Please pull out every line of the rows below that contains the string "height", matching case exactly.

#### [RECORDS TO PROCESS]
________________________________________

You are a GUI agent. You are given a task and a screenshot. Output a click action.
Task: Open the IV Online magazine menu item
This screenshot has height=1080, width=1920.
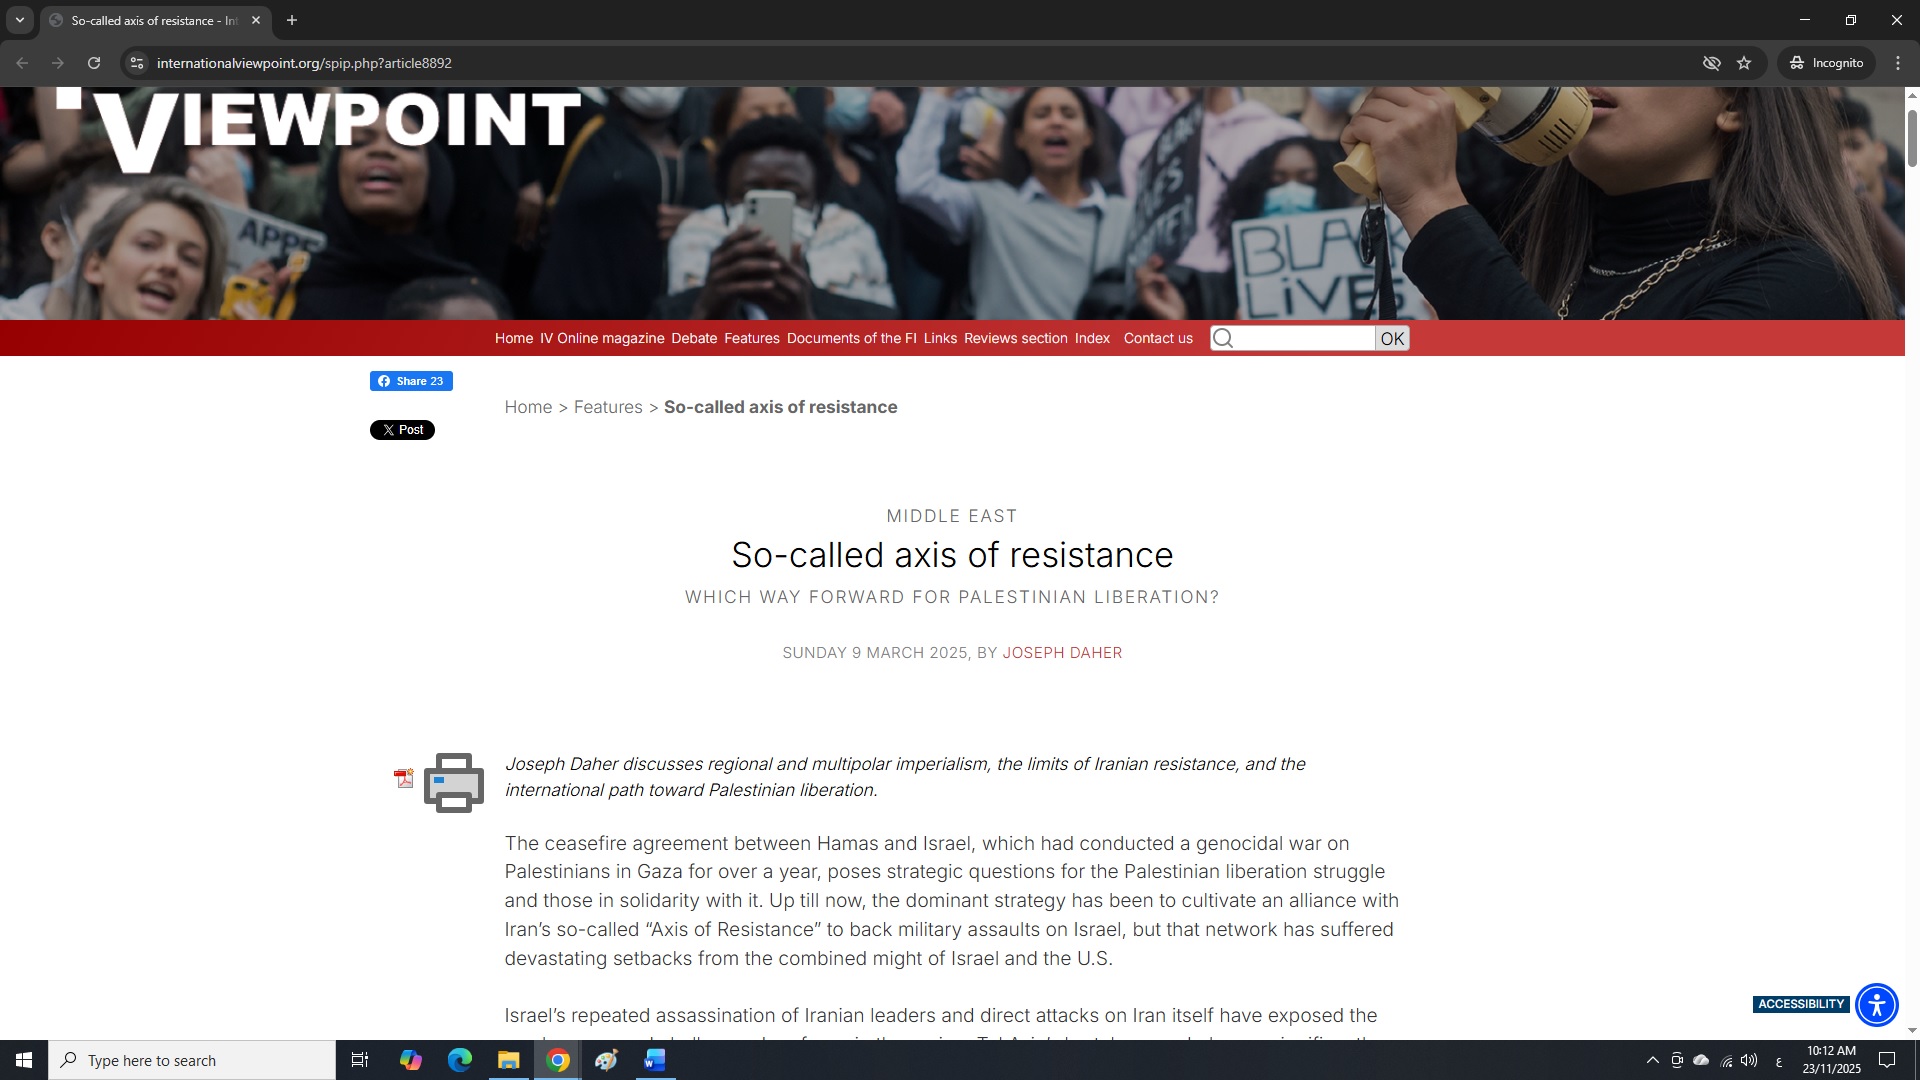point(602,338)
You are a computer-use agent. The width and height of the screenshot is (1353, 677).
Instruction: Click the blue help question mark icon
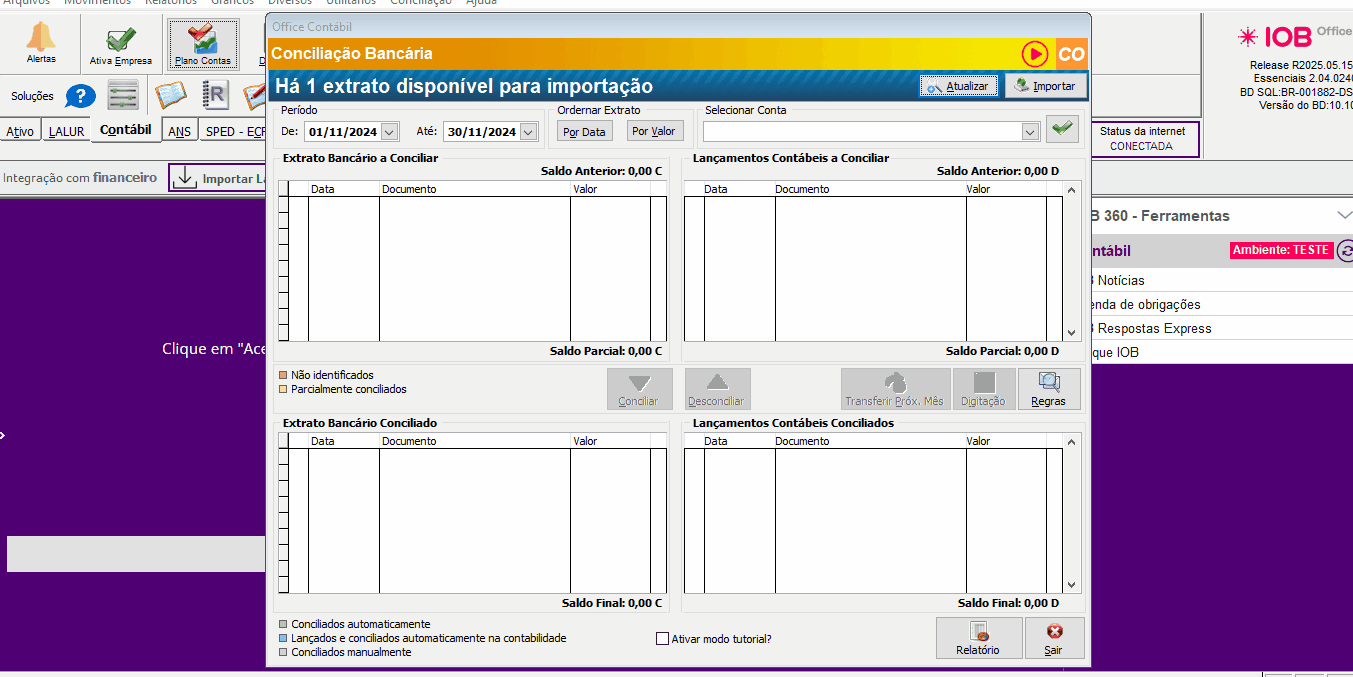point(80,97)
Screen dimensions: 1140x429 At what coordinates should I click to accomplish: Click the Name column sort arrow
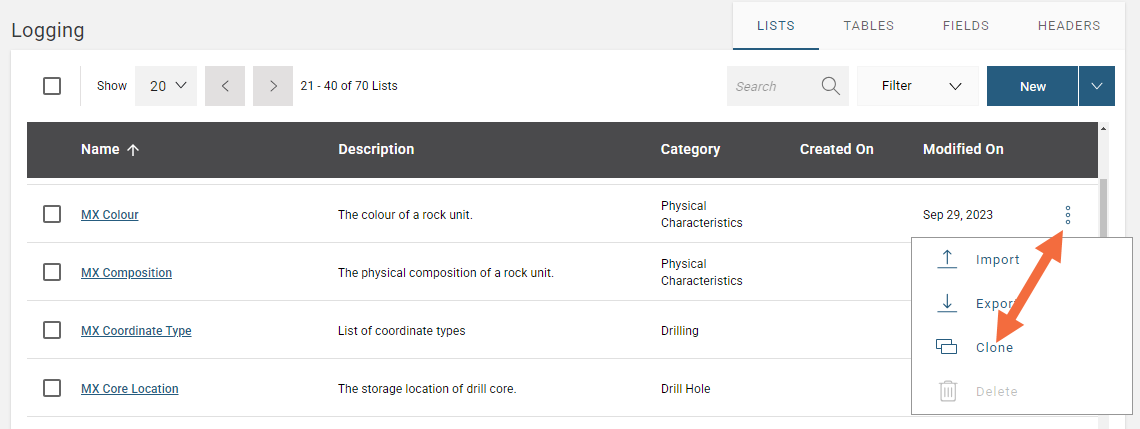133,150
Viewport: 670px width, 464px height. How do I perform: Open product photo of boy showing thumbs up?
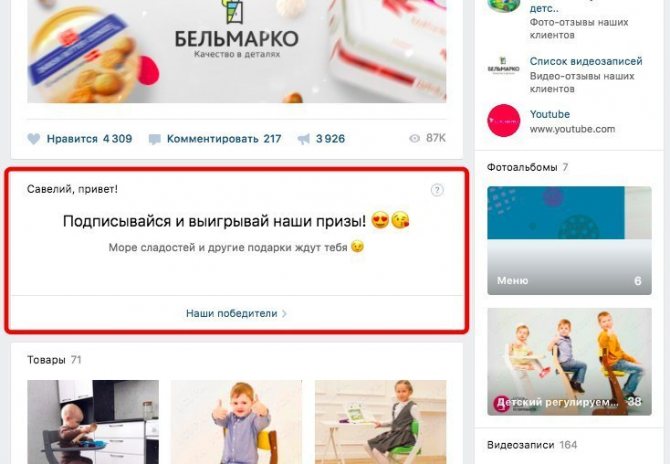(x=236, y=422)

________________________________________

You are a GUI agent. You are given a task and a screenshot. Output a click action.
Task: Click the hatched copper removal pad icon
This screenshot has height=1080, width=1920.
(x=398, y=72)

________________________________________

#### [EXERCISE ANSWER]
This screenshot has height=1080, width=1920.
You are a computer-use agent. The width and height of the screenshot is (1353, 677).
Viewport: 670px width, 464px height. How do I perform: Open product photo of boy showing thumbs up?
This screenshot has height=1080, width=1920.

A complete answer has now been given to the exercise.